WRITTEN TASK A
In the forum thread on reheating brisket, what oven temperature does Toots use?
WRITTEN TASK B
From the forum thread on reheating brisket, rewrite the passage between "whether corned beef" and "still so good!", inclusive, with "broth" replaced by "stock".

SELECTED EXTRACT
((

# ISO help reheating brisket



## Heisrisen

whats the best way to reheat brisket so it does'nt dry out?


----------



## love2"Q"

only way i have ever done it is to put 
bbq sauce on it put it in a pan and put on the grill ..


----------



## sattie

I would think slicing it and wrapping it in foil and heating in an oven (350) for about 10 minutes should do the trick.  Then if you want bbq sauce, heat it on the stove and spoon over warmed meat?  That is how I would do it, but not sure it is the best way.


----------



## QSis

I just slice it and nuke till just warmed, but a friend of mine slices his and steams it.  I tried it and it's fantastic that way, but I'm lazy.

Lee


----------



## Robo410

whether corned beef or barbeque, I slice it, put it in a silverstone pan, add a little broth, au jus sauce de jour of the day, pot liquor, or bbqsauce, put a lid on it, and gently reheat it. Tender moist and still so good!


----------



## Renee Attili

I place the brisket in a ziplock and place in boiling water. It heats very evenly and absolutely no drying out


----------



## Andy M.

Renee Attili said:
			
		

> I place the brisket in a ziplock and place in boiling water. It heats very evenly and absolutely no drying out


 

Ziplok and other plastic bags of that type are not recommended for boiling food by the manufacturers.


----------



## ironchef

Robo is on the right track. Bring it up slowly to temp. in some sort of flavored liquid, beit the braising liquid, au jus, etc. Most dry cooking methods will have a tendency to dry the meat out and toughen it.


----------



## Toots

I reheat brisket by heating the oven to 325, slathering the brisket in sauce, wrapping tightly in aluminum foil and letting it warm up in the oven for about 45 minutes (depending on the size of the piece you are heating up).  My husband brought me a 3 lb brisket from Austin and this was how I heated it up.  It didn't lose any of the smokiness and didnt dry out


----------



## Renee Attili

Andy M. said:
			
		

> Ziplok and other plastic bags of that type are not recommended for boiling food by the manufacturers.

))

EXTRACTED ENTRIES

((

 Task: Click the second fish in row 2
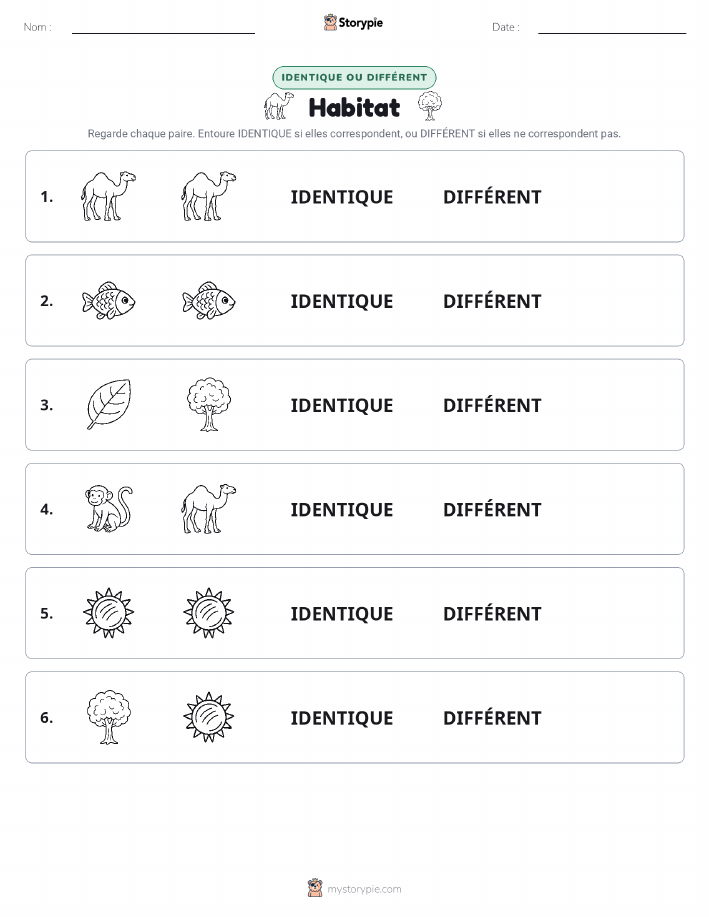[x=209, y=301]
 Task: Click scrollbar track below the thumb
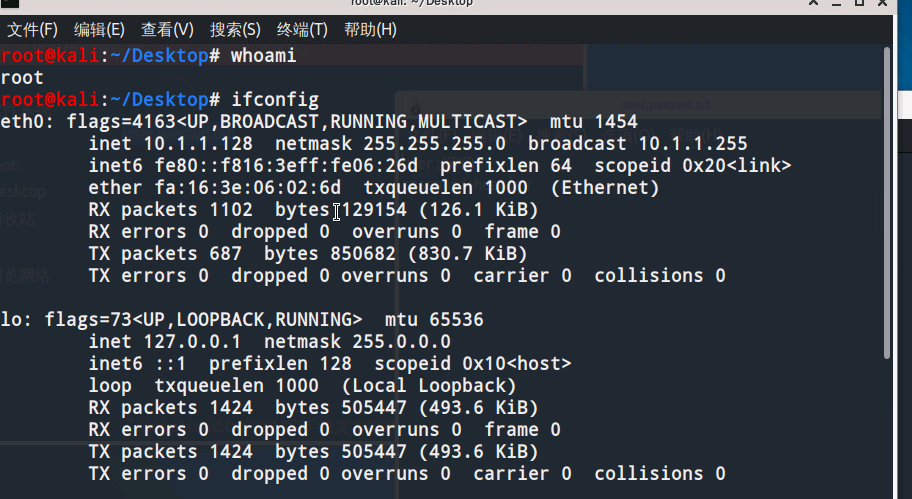[887, 429]
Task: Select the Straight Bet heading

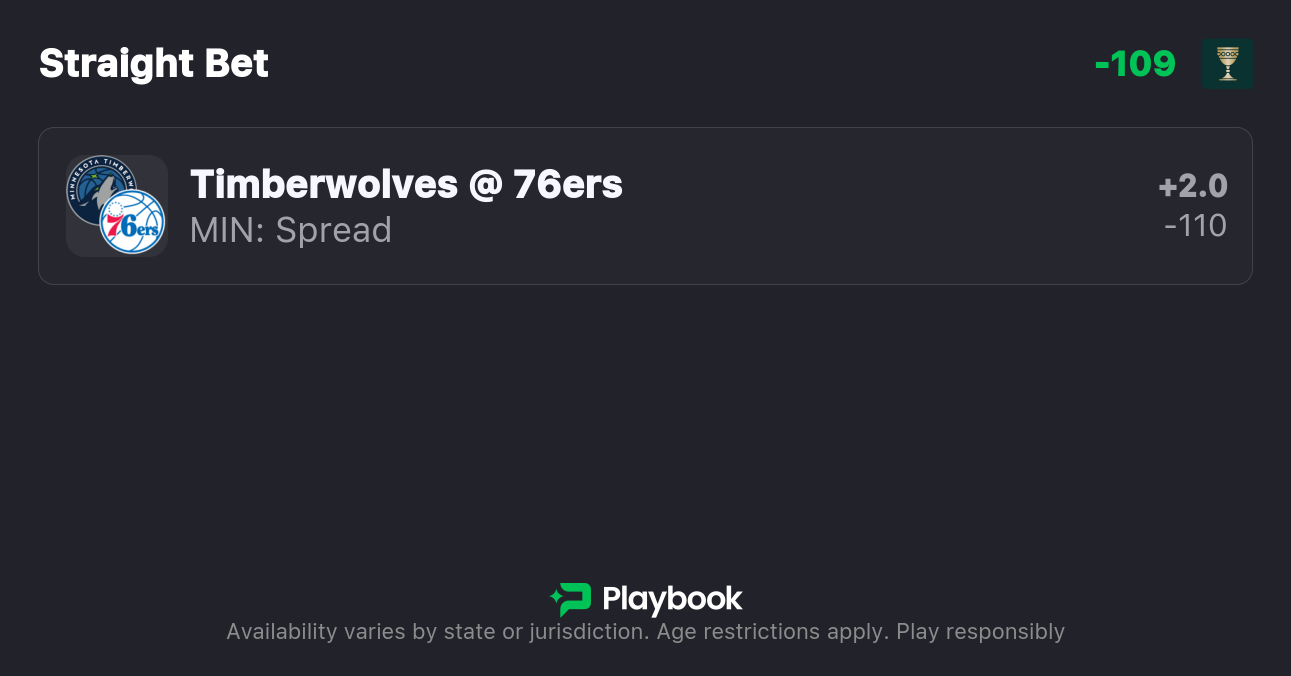Action: [154, 64]
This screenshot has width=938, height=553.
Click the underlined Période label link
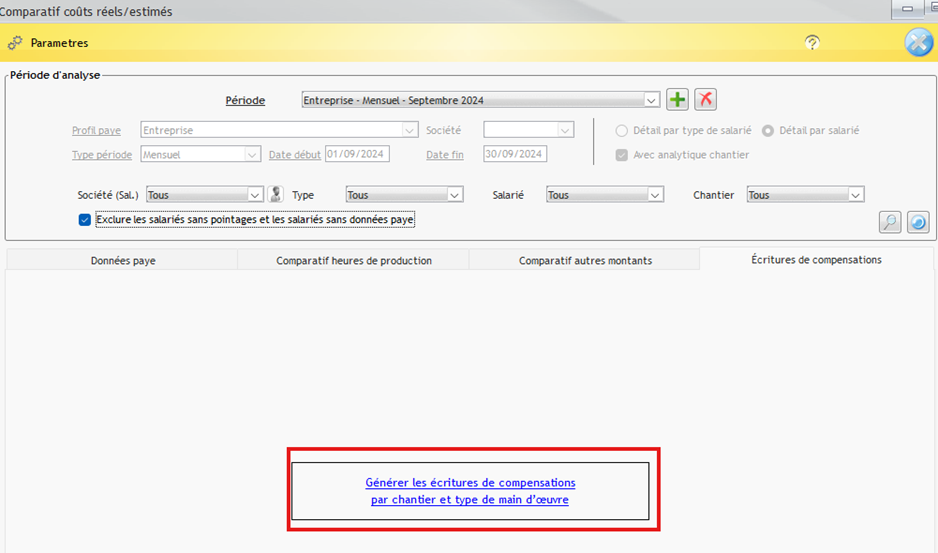(245, 100)
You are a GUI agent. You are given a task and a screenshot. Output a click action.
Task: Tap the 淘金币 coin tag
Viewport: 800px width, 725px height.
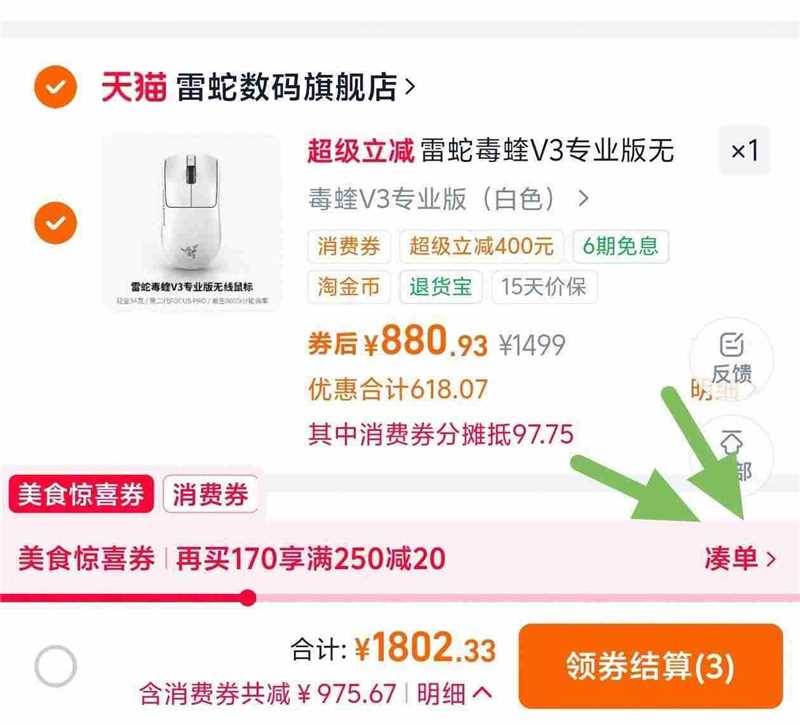tap(349, 286)
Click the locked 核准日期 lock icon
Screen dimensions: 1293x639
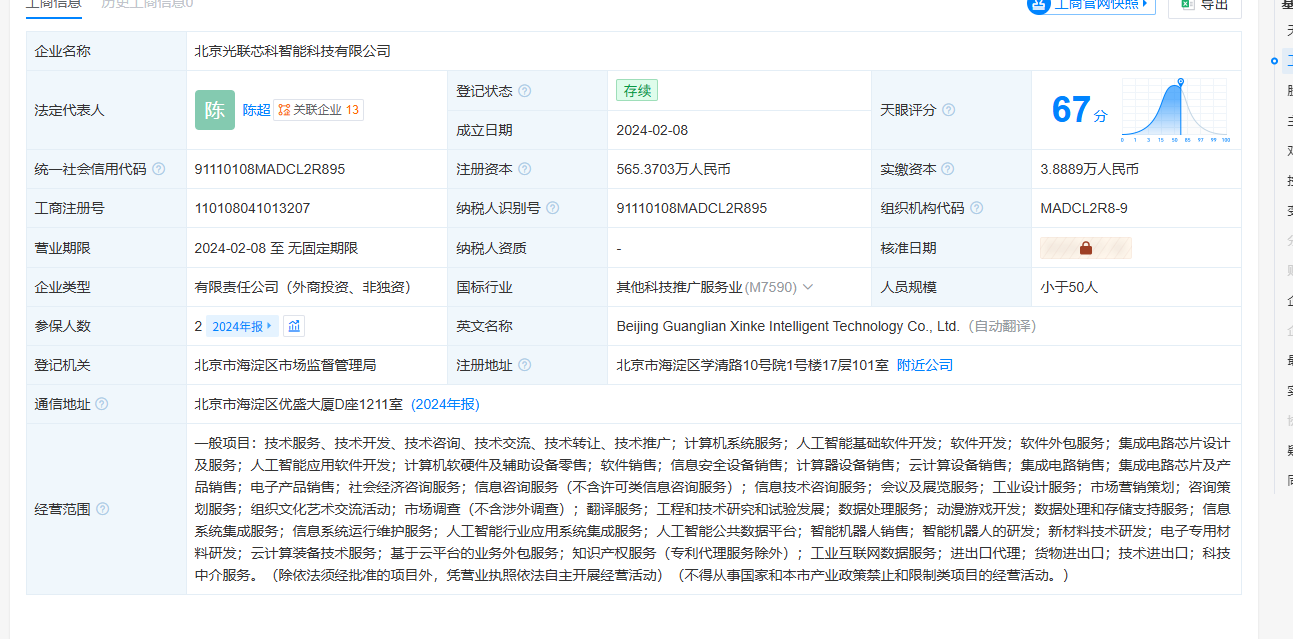point(1085,248)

))

FULL ANSWER A
325

FULL ANSWER B
whether corned beef or barbeque, I slice it, put it in a silverstone pan, add a little stock, au jus sauce de jour of the day, pot liquor, or bbqsauce, put a lid on it, and gently reheat it. Tender moist and still so good!